| Задания |
1 - Выпишите всех композиторов, которые названы по фамилии в отрывке о создании гимна.
2 - Кому, согласно отрывку о создании гимна, Сталин распорядился разослать текст Михалкова и Урекляна?
3 - Перепишите из отрывка о создании гимна фрагмент от слов «Сталин распорядился разослать» до слов «и многие другие.» включительно.

| Текст для чтения |
+===+

И надо же случиться такому счастью – среди почти сотни вариантов гимнов (их хватило на целую книгу) внимание товарища Сталина привлекло именно стихотворение Михалкова и Урекляна. Мы не будем давать эстетическую оценку их произведению, тем более что время нынче на дворе стоит совсем другое. И переносить современные оценки на прошлое – дело довольно непростое, да и неблагодарное. Но тем не менее когда читаешь другие варианты гимнов, то выбор Сталина не кажется таким уж субъективным.
Сталин распорядился разослать текст Михалкова и Урекляна всем советским композиторам, незамедлительно откликнувшимся на новое указание вождя. Да и не откликнуться было нельзя, даже опасно. Музыку гимна сочиняли все – Прокофьев, Шостакович, Хачатурян и многие другие.

+===+

| Набор данных |
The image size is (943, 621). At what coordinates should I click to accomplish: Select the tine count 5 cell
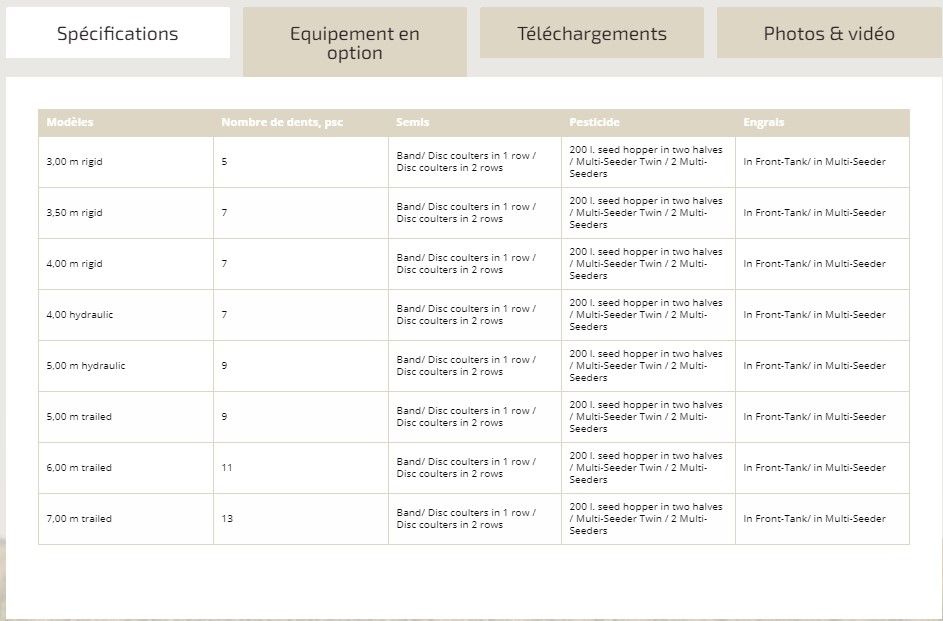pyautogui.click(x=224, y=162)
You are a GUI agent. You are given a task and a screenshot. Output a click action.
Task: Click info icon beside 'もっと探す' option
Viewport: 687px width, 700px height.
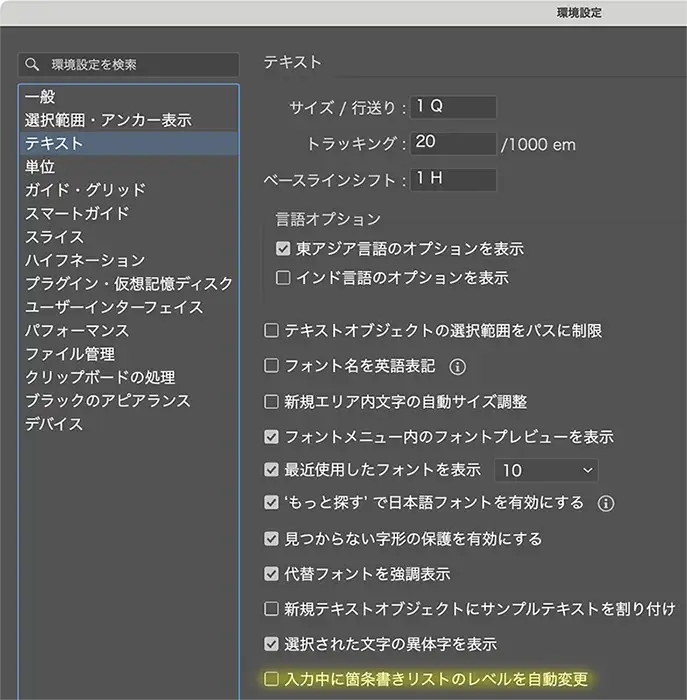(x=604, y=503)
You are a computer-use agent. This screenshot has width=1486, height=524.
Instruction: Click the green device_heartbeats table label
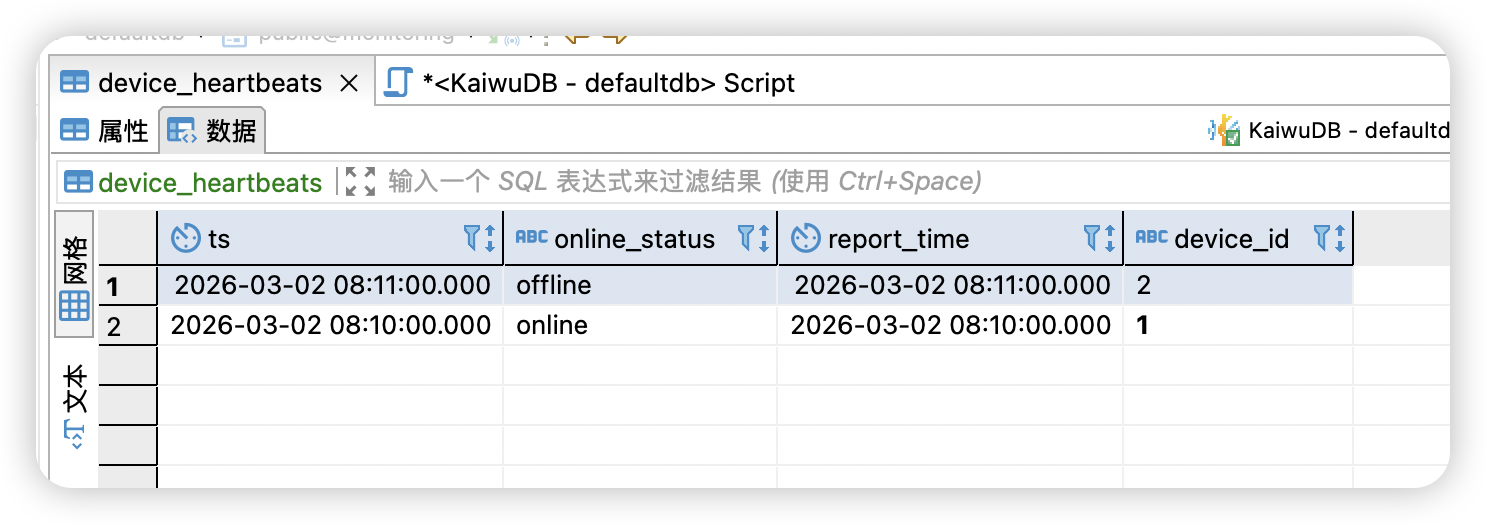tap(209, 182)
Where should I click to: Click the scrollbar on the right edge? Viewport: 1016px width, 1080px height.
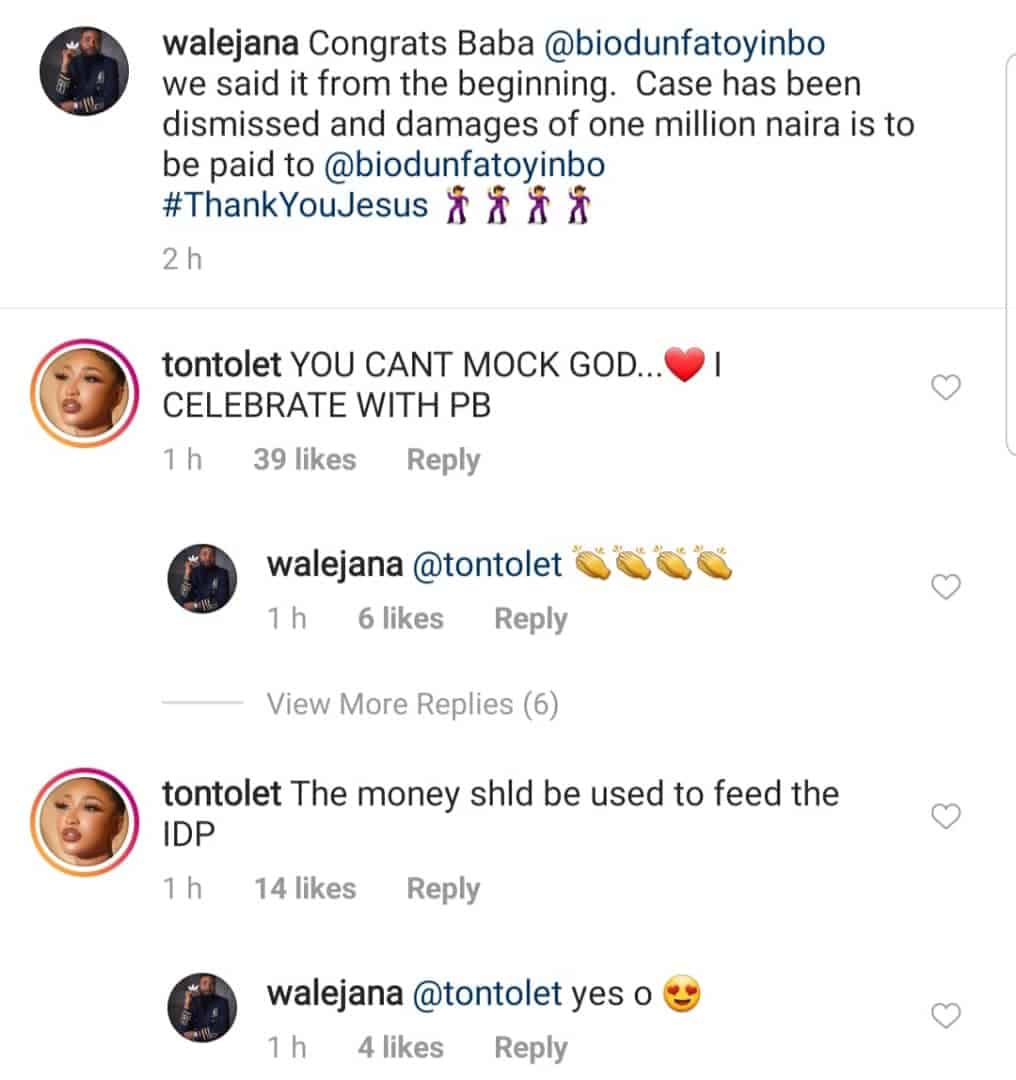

+===+

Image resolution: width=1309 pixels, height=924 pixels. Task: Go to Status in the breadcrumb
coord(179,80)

+===+

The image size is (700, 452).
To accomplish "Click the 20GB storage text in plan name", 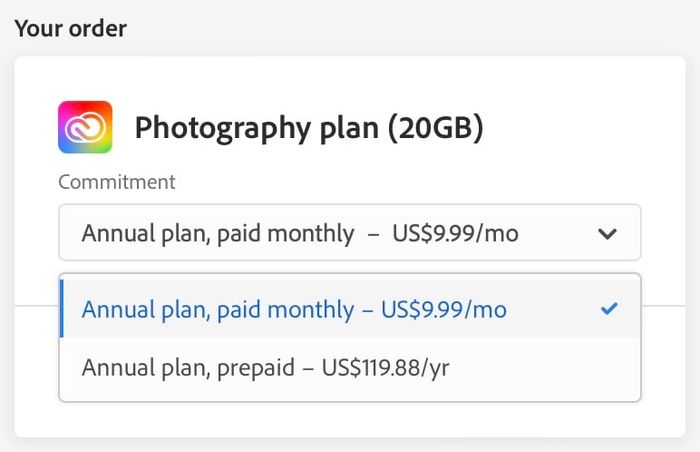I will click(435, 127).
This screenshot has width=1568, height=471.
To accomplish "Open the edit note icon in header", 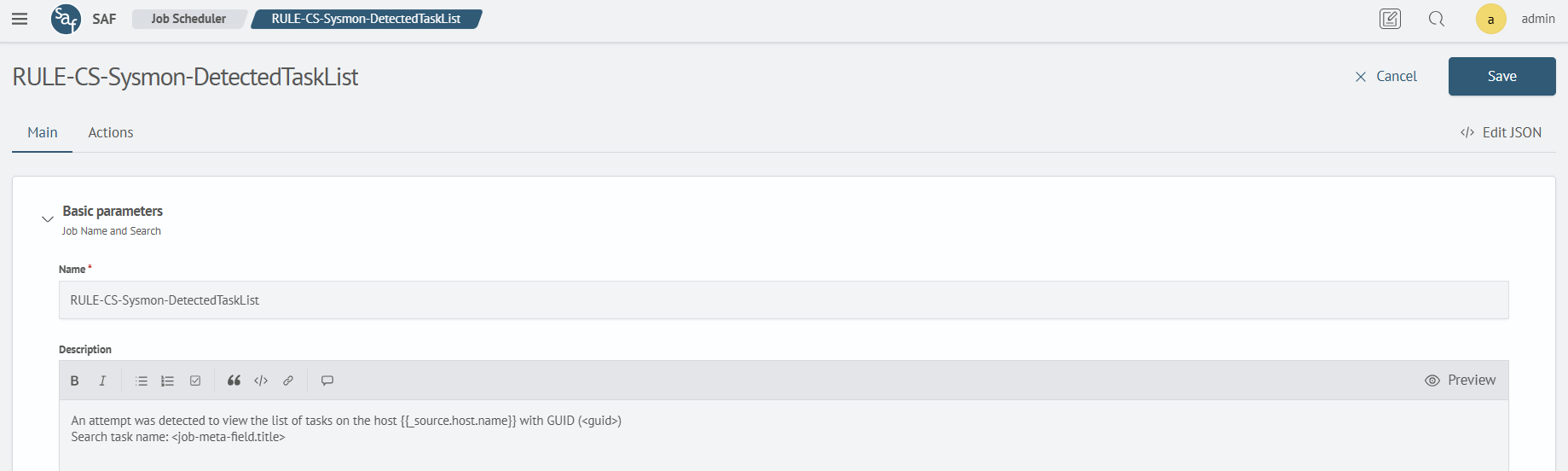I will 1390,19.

+===+

| Ответы к заданиям |
1 - Прокофьев, Шостакович, Хачатурян.

2 - Всем советским композиторам.

3 -
Сталин распорядился разослать текст Михалкова и Урекляна всем советским композиторам, незамедлительно откликнувшимся на новое указание вождя. Да и не откликнуться было нельзя, даже опасно. Музыку гимна сочиняли все – Прокофьев, Шостакович, Хачатурян и многие другие.